Task to carry out: In the records below, find the line containing "You are a computer-use" and return it together with every later line, exactly as written; pictures are to be omitted.

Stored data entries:
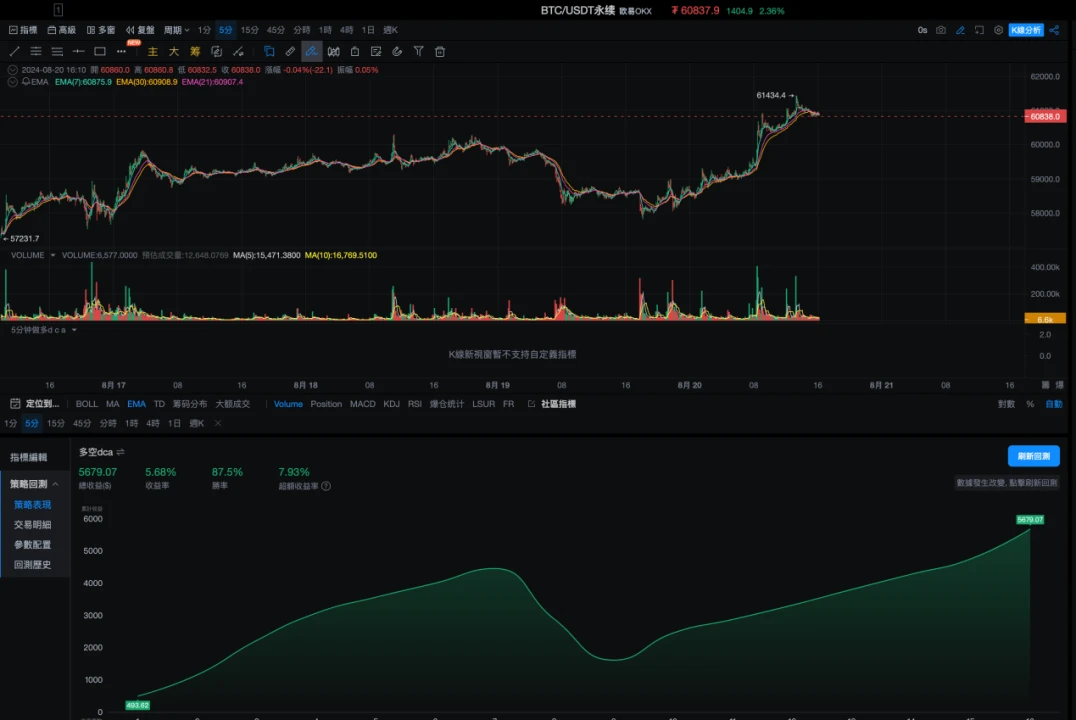
Task: Select the trend line drawing tool
Action: coord(14,51)
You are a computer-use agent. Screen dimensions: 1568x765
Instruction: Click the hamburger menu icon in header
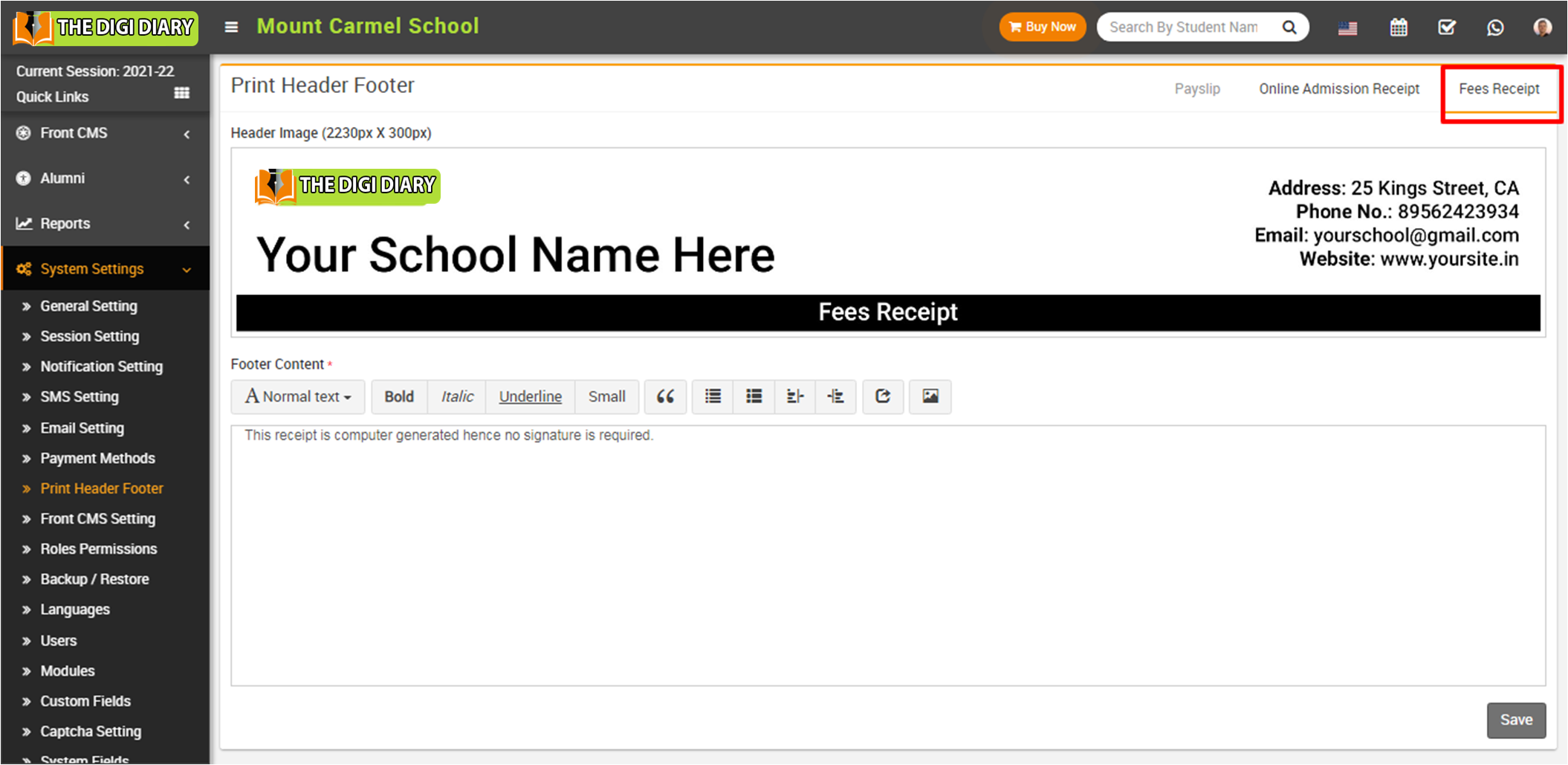[231, 28]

Answer below:
You are a computer-use agent. Screen dimensions: 1568x765
Instruction: Click the hamburger menu icon in header
[231, 28]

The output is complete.